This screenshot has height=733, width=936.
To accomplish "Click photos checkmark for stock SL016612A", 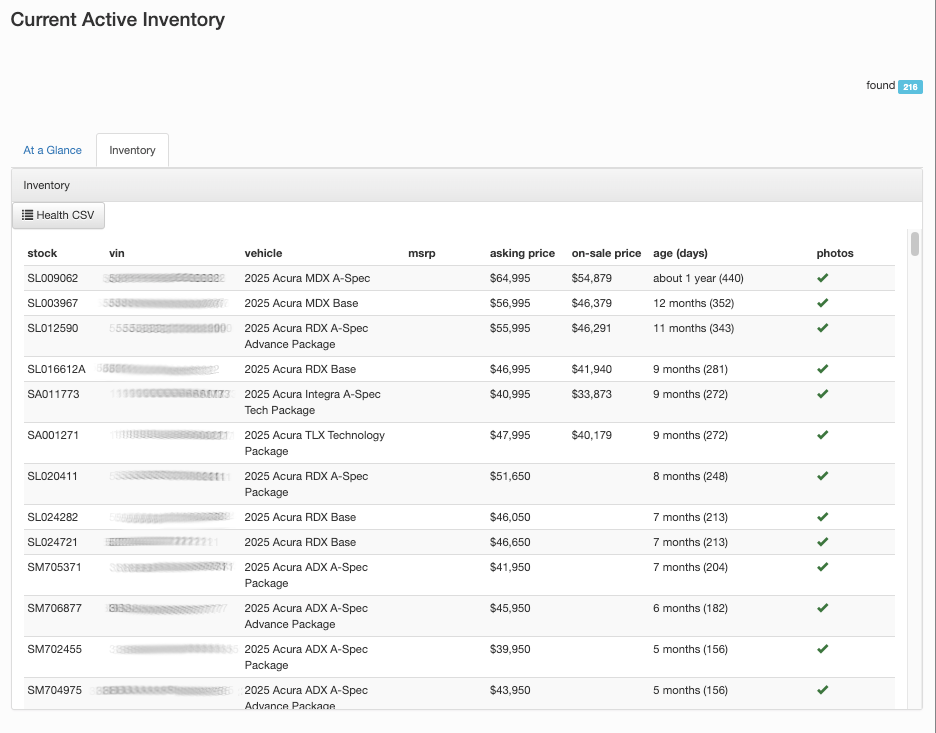I will [x=823, y=369].
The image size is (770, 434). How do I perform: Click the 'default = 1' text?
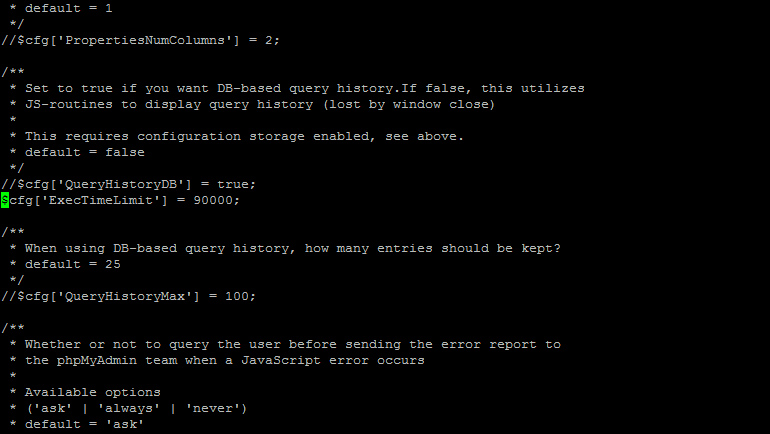click(x=69, y=8)
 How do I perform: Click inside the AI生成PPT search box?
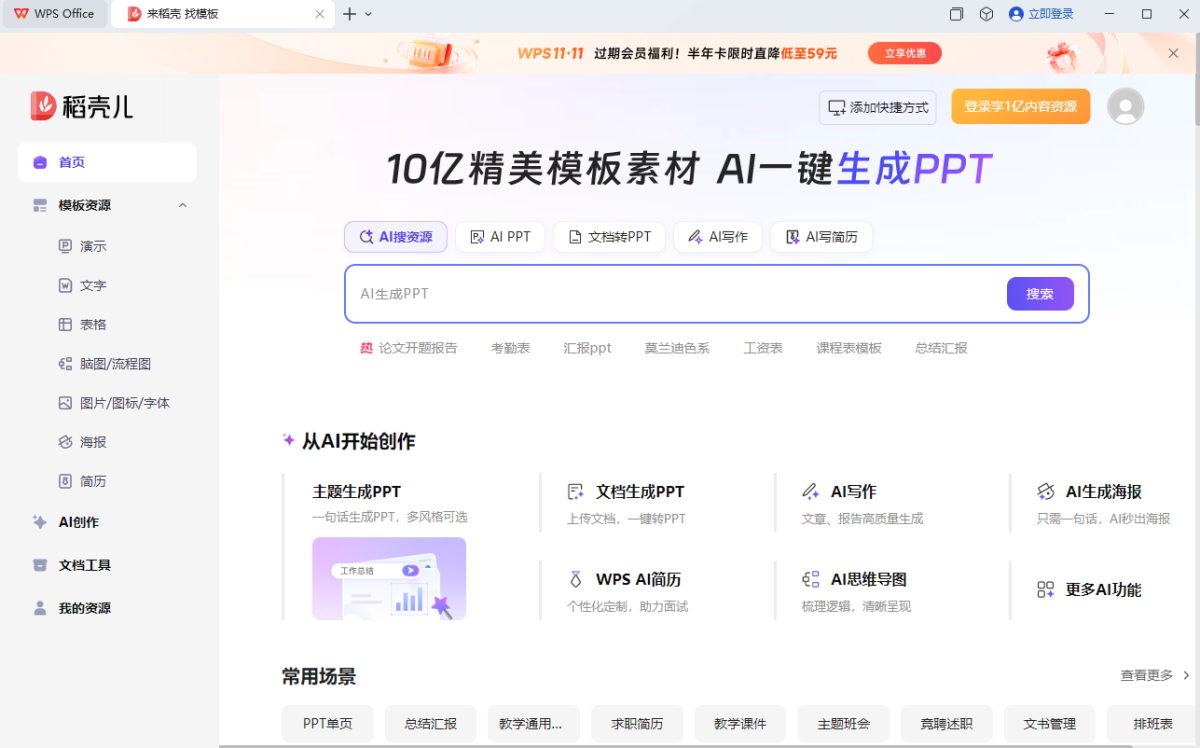tap(650, 293)

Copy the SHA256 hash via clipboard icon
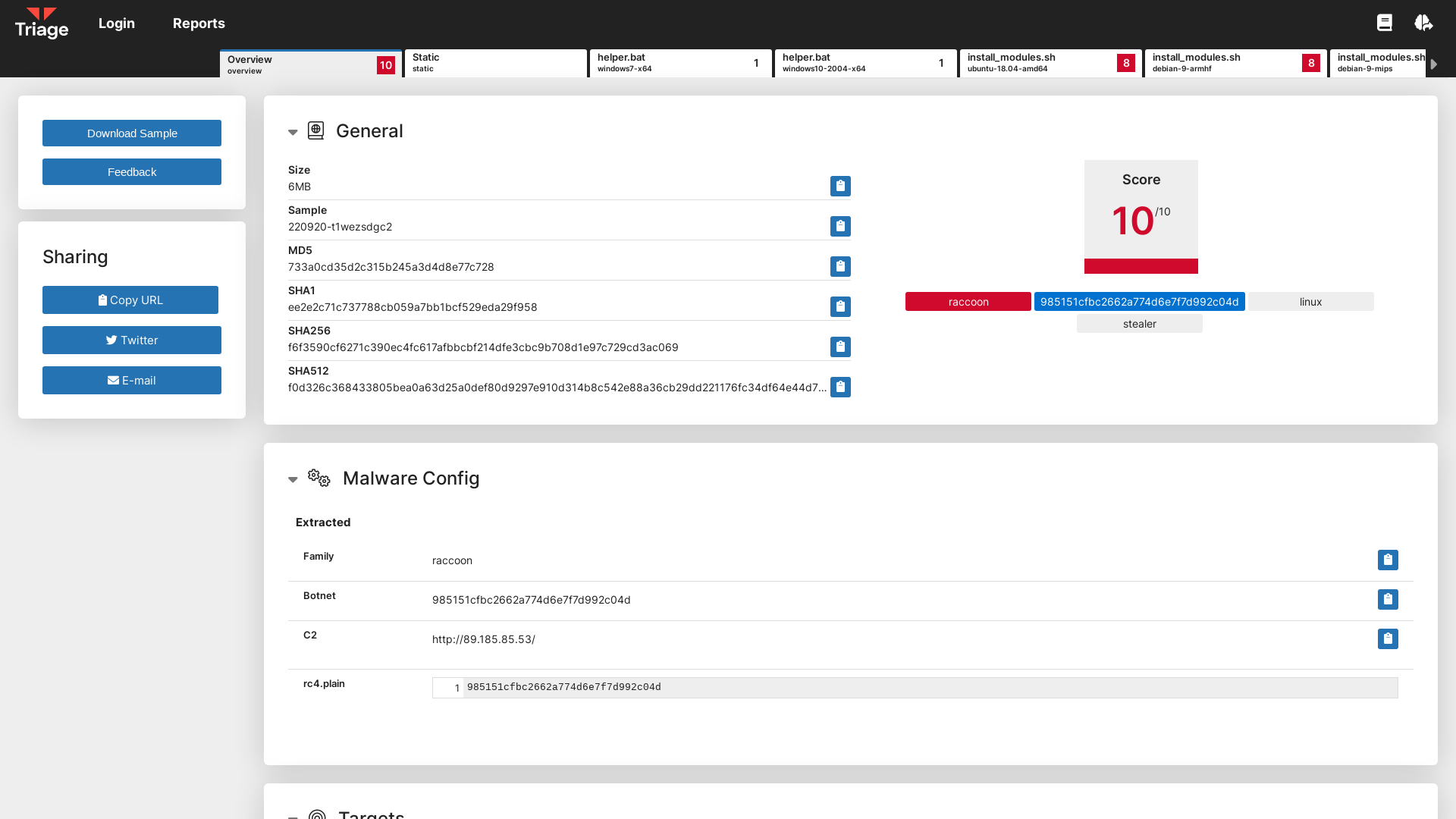pos(840,347)
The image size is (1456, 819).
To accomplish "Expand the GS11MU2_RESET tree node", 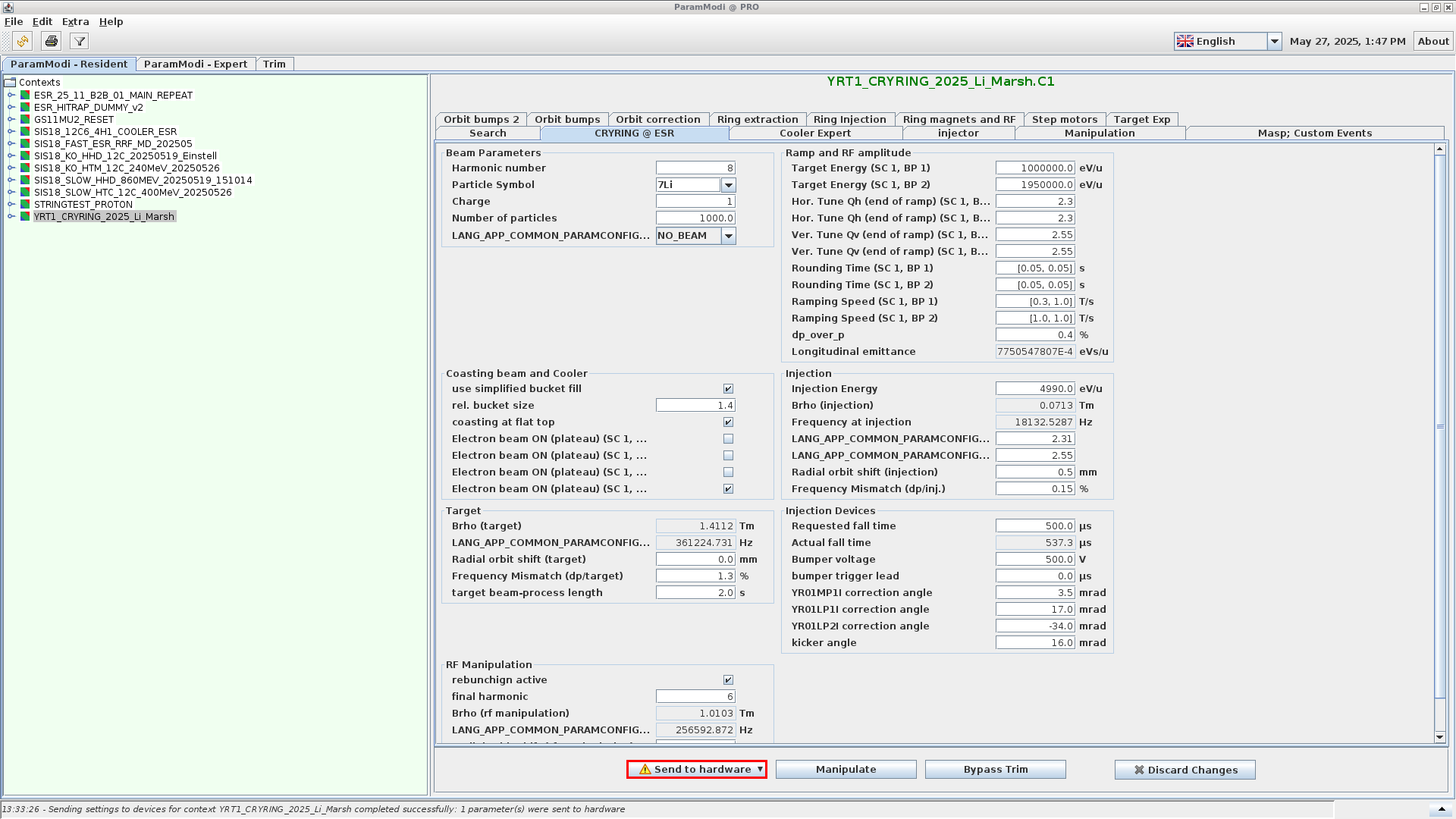I will coord(11,120).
══════════
> **Problem description**
Pull out each line in the rows above that contains the word "perform". Uppercase and lowercase letters count as different.

> **Correct result**
The image size is (770, 434). How do I perform: Click the 'default = 1' text?
 How do I perform: Click inside the AI生成PPT search box?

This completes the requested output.